Para o secretário do Tesouro, Scott Bessent, o tarifaço é apenas o começo da reordenação da ordem econômica que Trump quer estabelecer. Em mais de uma ocasião, Bessent repetiu que “o sistema de comércio internacional consiste numa rede de relacionamentos militares, econômicos e políticos. Não se pode considerar um único aspecto isoladamente. É assim que o presidente Trump vê o mundo, com interconexões que podem ser reordenadas para promover o interesse do povo americano”.
Bessent e o chefe do Conselho de Assessoria
Econômica da Casa Branca, Stephen Miran, já deixaram claro que o caos tarifário
é uma forma de criar alavancagem a ser usada na implementação do resto do plano
para reindustrializar os EUA e preservar o dólar como moeda de reserva. A
agenda Maga (Make America Great Again) parece incluir esferas de influência
geoeconômica (unindo comércio e segurança), isolamento da China ao máximo,
desmonte do multilateralismo (FMI, OMC) etc.
Antes de chegar à Casa Branca, Miran escreveu
que seria “mais fácil imaginar que, após uma série de tarifas punitivas,
parceiros comerciais como a Europa e a China se tornem mais receptivos a algum
tipo de acordo monetário em troca de uma redução das tarifas”.
Ou seja, se “o dólar fosse capaz de se
enfraquecer para equilibrar o comércio, não teríamos muito trabalho para
equilibrar os déficits comerciais e não teríamos muitos dos problemas que as
tarifas e outras políticas visam solucionar, porque seríamos mais competitivos
no cenário global e não tão enganados por outros países”.

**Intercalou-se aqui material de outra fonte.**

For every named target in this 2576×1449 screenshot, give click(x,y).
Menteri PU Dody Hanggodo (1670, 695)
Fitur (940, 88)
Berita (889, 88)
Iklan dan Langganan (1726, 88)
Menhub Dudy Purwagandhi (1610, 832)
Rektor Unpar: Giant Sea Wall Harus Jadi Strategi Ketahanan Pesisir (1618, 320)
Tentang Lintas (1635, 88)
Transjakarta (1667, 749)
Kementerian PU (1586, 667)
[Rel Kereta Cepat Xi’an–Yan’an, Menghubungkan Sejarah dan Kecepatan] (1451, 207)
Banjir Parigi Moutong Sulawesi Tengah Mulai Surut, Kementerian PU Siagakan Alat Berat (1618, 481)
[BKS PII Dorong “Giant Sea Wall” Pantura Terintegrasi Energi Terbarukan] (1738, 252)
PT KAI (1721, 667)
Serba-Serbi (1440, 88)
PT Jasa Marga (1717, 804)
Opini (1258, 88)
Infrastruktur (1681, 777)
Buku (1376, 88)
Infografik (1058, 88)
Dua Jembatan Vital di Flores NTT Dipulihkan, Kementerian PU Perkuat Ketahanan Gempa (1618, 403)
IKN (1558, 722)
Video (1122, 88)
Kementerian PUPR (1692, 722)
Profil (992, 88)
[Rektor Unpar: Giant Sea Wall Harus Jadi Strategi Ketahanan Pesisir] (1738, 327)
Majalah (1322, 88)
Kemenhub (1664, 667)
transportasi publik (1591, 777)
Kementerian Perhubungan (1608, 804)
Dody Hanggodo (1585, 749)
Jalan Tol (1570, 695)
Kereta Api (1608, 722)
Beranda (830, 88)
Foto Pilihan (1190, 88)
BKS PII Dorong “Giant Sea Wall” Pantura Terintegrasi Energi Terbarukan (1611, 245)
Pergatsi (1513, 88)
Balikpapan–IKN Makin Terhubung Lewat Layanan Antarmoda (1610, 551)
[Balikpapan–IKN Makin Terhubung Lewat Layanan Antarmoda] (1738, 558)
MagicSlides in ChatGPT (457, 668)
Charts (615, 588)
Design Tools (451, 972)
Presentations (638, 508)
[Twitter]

Em conversa com a coluna, o professor de
competitividade Stéphane Garelli, do IMD, uma das principais escolas de
negócios do mundo, sediada na Suíça, prevê que a próxima etapa para Trump será
justamente arrancar um acordo para desvalorizar o dólar.
O professor observa que tudo é questão de
preço na esfera Trump. O presidente dos EUA age como um comerciante que vende
direitos de acesso. Primeiro, aos mais de 300 milhões de consumidores
americanos. Para entrar nesse mercado, é preciso pagar mais tarifas ou fazer
investimentos diretos no país. Em seguida, o acesso à tecnologia americana, que
deve, também, ser paga por investimentos.
E terceiro, o dólar, com uma espécie de
acordo tipo Plaza (pelo acordo de 1985 alguns países se comprometeram a
intervir no mercado de câmbio para desvalorizar a moeda americana). Seria um
“Acordo Mar-a-Lago” induzindo bancos centrais a vender dólar para baixar sua
cotação, turbinar exportações dos EUA e reduzir o déficit.
Para Garelli, parceiros como China e Europa,
embora sejam muito céticos, acabarão negociando, dependendo das condições
oferecidas por Washington. Para a maior parte, talvez aceitem vender um pouco
de suas reservas para o dólar não se apreciar muito e atenuar uma grande
obsessão de Trump.
A etapa seguinte será sobre o sistema de
defesa, na interpretação de Garelli sobre a estratégia de Trump. Para ter
acesso à proteção militar americana, parceiros deveriam comprar títulos do
Tesouro ilimitados com taxas de juros zero. Isso permitiria aos EUA financiar o
sistema de segurança que ele coloca à disposição.
Para negociações, um problema é a
imprevisibilidade e a falta de confiabilidade de Trump.
No momento, a equipe trumpista espera que,
com o plano tarifário bem-executado para reduzir o déficit comercial americano,
o governo terá dinheiro e poderá diminuir os impostos. Mas isso, diz Garelli,
só funciona se a demanda mundial continuar a mesma, o que está longe de ser
garantido.
Como nota o professor, o banho de sangue
recente nos mercados financeiros ilustra o ceticismo de muitos investidores
sobre a prometida “era de ouro” para os EUA. Em 1930, tarifas elevadas, como as
de Trump, transformaram uma recessão em depressão e desordem que foi seguida
por extremismo político e caminho para a guerra.
Após a Segunda Guerra Mundial foram cerca de
50 anos para se negociar corte efetivo de tarifas de importação em acordo
global. Em uma canetada, Trump jogou tudo isso para o espaço. E quer fazer
agora baixa de alíquota em discussões bilaterais intimidatórias. Os trumpistas
não negociam; procuram impor, na base do pegar ou largar.
Para Garelli, a verdadeira pressão sobre
Trump virá do interior dos EUA. Nota que alguns grandes CEOs começam a reagir
ao tarifaço, considerado um pouco excessivo. E. Trump é também reputado por
fazer reviravoltas de última hora em suas políticas.